Could you lay out each line of the listing below as a JSON list of strings, with one string per line and blank lines left out?

*SOURCE DATA*:
═══

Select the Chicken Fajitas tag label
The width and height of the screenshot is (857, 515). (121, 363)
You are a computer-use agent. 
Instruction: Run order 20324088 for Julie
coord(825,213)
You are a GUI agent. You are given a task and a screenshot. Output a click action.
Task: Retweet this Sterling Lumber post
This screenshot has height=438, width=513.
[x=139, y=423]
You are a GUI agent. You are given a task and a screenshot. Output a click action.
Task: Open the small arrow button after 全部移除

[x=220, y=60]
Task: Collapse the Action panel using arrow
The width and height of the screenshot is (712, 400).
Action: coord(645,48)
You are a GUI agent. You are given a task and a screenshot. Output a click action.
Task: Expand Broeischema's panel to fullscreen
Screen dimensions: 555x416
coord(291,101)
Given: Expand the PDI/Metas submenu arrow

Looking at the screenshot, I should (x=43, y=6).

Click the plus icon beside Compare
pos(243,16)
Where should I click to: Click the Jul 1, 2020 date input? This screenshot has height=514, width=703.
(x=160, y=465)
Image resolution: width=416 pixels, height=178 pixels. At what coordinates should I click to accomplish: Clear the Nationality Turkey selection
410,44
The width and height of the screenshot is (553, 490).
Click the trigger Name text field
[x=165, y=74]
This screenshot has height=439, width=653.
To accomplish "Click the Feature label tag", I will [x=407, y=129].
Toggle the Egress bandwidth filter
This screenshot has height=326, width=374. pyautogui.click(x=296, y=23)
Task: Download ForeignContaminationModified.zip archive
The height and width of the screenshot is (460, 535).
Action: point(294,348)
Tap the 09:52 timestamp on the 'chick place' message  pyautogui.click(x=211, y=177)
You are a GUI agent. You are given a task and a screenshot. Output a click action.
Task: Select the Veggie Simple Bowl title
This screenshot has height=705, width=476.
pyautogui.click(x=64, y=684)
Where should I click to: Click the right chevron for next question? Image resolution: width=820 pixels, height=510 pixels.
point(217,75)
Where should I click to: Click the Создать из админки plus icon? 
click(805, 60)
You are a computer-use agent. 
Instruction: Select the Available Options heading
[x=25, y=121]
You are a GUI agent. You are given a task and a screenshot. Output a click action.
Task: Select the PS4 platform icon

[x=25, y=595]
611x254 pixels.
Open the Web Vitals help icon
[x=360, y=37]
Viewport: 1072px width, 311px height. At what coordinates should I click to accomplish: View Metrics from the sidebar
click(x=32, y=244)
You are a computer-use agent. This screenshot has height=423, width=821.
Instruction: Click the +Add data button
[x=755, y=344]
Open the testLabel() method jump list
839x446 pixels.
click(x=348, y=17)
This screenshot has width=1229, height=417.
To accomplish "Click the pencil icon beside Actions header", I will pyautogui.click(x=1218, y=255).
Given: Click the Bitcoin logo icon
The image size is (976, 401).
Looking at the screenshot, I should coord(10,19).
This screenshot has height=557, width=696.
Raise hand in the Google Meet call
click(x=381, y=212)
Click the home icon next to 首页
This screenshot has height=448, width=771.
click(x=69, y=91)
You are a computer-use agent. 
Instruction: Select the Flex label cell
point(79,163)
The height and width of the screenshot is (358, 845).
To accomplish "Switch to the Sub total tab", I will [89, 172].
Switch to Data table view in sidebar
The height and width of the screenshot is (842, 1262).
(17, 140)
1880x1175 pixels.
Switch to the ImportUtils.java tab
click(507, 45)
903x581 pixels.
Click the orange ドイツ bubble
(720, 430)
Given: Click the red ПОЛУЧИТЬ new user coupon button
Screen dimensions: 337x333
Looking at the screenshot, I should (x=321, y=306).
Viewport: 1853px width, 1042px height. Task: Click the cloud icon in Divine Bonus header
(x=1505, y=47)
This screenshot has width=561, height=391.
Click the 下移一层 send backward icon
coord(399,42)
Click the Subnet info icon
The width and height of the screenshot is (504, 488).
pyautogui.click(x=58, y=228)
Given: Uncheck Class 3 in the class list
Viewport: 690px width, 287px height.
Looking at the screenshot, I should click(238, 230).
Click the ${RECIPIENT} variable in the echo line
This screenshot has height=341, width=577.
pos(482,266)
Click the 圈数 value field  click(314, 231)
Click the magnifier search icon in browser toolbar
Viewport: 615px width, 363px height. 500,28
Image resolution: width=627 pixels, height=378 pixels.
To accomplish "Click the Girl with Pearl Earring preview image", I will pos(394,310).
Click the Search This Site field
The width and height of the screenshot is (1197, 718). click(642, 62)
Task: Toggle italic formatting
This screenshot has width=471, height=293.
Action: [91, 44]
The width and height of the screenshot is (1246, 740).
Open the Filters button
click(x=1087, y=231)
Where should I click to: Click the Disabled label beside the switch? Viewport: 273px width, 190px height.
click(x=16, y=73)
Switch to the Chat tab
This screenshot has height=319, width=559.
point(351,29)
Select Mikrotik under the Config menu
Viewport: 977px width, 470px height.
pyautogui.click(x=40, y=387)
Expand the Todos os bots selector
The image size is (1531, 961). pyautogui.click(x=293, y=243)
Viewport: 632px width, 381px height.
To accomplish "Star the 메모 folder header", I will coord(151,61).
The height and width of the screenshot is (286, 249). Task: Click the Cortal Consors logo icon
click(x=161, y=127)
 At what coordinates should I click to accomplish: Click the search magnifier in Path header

═══

*RESULT OF THIS EXERCISE*:
[
  "Select the Chicken Fajitas tag label",
  "The width and height of the screenshot is (857, 515). (121, 363)",
  "You are a computer-use agent. ",
  "Instruction: Run order 20324088 for Julie",
  "coord(825,213)",
  "You are a GUI agent. You are given a task and a screenshot. Output a click action.",
  "Task: Retweet this Sterling Lumber post",
  "This screenshot has height=438, width=513.",
  "[x=139, y=423]",
  "You are a GUI agent. You are given a task and a screenshot. Output a click action.",
  "Task: Open the small arrow button after 全部移除",
  "[x=220, y=60]",
  "Task: Collapse the Action panel using arrow",
  "The width and height of the screenshot is (712, 400).",
  "Action: coord(645,48)",
  "You are a GUI agent. You are given a task and a screenshot. Output a click action.",
  "Task: Expand Broeischema's panel to fullscreen",
  "Screen dimensions: 555x416",
  "coord(291,101)",
  "Given: Expand the PDI/Metas submenu arrow",
  "Looking at the screenshot, I should (x=43, y=6).",
  "Click the plus icon beside Compare",
  "pos(243,16)",
  "Where should I click to: Click the Jul 1, 2020 date input? This screenshot has height=514, width=703.",
  "(x=160, y=465)",
  "Image resolution: width=416 pixels, height=178 pixels. At what coordinates should I click to accomplish: Clear the Nationality Turkey selection",
  "410,44",
  "The width and height of the screenshot is (553, 490).",
  "Click the trigger Name text field",
  "[x=165, y=74]",
  "This screenshot has height=439, width=653.",
  "To accomplish \"Click the Feature label tag\", I will [x=407, y=129].",
  "Toggle the Egress bandwidth filter",
  "This screenshot has height=326, width=374. pyautogui.click(x=296, y=23)",
  "Task: Download ForeignContaminationModified.zip archive",
  "The height and width of the screenshot is (460, 535).",
  "Action: point(294,348)",
  "Tap the 09:52 timestamp on the 'chick place' message  pyautogui.click(x=211, y=177)",
  "You are a GUI agent. You are given a task and a screenshot. Output a click action.",
  "Task: Select the Veggie Simple Bowl title",
  "This screenshot has height=705, width=476.",
  "pyautogui.click(x=64, y=684)",
  "Where should I click to: Click the right chevron for next question? Image resolution: width=820 pixels, height=510 pixels.",
  "point(217,75)",
  "Where should I click to: Click the Создать из админки plus icon? ",
  "click(805, 60)",
  "You are a computer-use agent. ",
  "Instruction: Select the Available Options heading",
  "[x=25, y=121]",
  "You are a GUI agent. You are given a task and a screenshot. Output a click action.",
  "Task: Select the PS4 platform icon",
  "[x=25, y=595]",
  "611x254 pixels.",
  "Open the Web Vitals help icon",
  "[x=360, y=37]",
  "Viewport: 1072px width, 311px height. At what coordinates should I click to accomplish: View Metrics from the sidebar",
  "click(x=32, y=244)",
  "You are a computer-use agent. This screenshot has height=423, width=821.",
  "Instruction: Click the +Add data button",
  "[x=755, y=344]",
  "Open the testLabel() method jump list",
  "839x446 pixels.",
  "click(x=348, y=17)",
  "This screenshot has width=1229, height=417.",
  "To accomplish \"Click the pencil icon beside Actions header\", I will pyautogui.click(x=1218, y=255).",
  "Given: Click the Bitcoin logo icon",
  "The image size is (976, 401).",
  "Looking at the screenshot, I should coord(10,19).",
  "This screenshot has height=557, width=696.",
  "Raise hand in the Google Meet call",
  "click(x=381, y=212)",
  "Click the home icon next to 首页",
  "This screenshot has height=448, width=771.",
  "click(x=69, y=91)",
  "You are a computer-use agent. ",
  "Instruction: Select the Flex label cell",
  "point(79,163)",
  "The height and width of the screenshot is (358, 845).",
  "To accomplish \"Switch to the Sub total tab\", I will [89, 172].",
  "Switch to Data table view in sidebar",
  "The height and width of the screenshot is (842, 1262).",
  "(17, 140)",
  "1880x1175 pixels.",
  "Switch to the ImportUtils.java tab",
  "click(507, 45)",
  "903x581 pixels.",
  "Click the orange ドイツ bubble",
  "(720, 430)",
  "Given: Click the red ПОЛУЧИТЬ new user coupon button",
  "Screen dimensions: 337x333",
  "Looking at the screenshot, I should (x=321, y=306).",
  "Viewport: 1853px width, 1042px height. Task: Click the cloud icon in Divine Bonus header",
  "(x=1505, y=47)",
  "This screenshot has width=561, height=391.",
  "Click the 下移一层 send backward icon",
  "coord(399,42)",
  "Click the Subnet info icon",
  "The width and height of the screenshot is (504, 488).",
  "pyautogui.click(x=58, y=228)",
  "Given: Uncheck Class 3 in the class list",
  "Viewport: 690px width, 287px height.",
  "Looking at the screenshot, I should click(238, 230).",
  "Click the ${RECIPIENT} variable in the echo line",
  "This screenshot has height=341, width=577.",
  "pos(482,266)",
  "Click the 圈数 value field  click(314, 231)",
  "Click the magnifier search icon in browser toolbar",
  "Viewport: 615px width, 363px height. 500,28",
  "Image resolution: width=627 pixels, height=378 pixels.",
  "To accomplish \"Click the Girl with Pearl Earring preview image\", I will pos(394,310).",
  "Click the Search This Site field",
  "The width and height of the screenshot is (1197, 718). click(642, 62)",
  "Task: Toggle italic formatting",
  "This screenshot has width=471, height=293.",
  "Action: [91, 44]",
  "The width and height of the screenshot is (1246, 740).",
  "Open the Filters button",
  "click(x=1087, y=231)",
  "Where should I click to: Click the Disabled label beside the switch? Viewport: 273px width, 190px height.",
  "click(x=16, y=73)",
  "Switch to the Chat tab",
  "This screenshot has height=319, width=559.",
  "point(351,29)",
  "Select Mikrotik under the Config menu",
  "Viewport: 977px width, 470px height.",
  "pyautogui.click(x=40, y=387)",
  "Expand the Todos os bots selector",
  "The image size is (1531, 961). pyautogui.click(x=293, y=243)",
  "Viewport: 632px width, 381px height.",
  "To accomplish \"Star the 메모 folder header\", I will coord(151,61).",
  "The height and width of the screenshot is (286, 249). Task: Click the Cortal Consors logo icon",
  "click(x=161, y=127)",
  " At what coordinates should I click to accomplish: Click the search magnifier in Path header"
]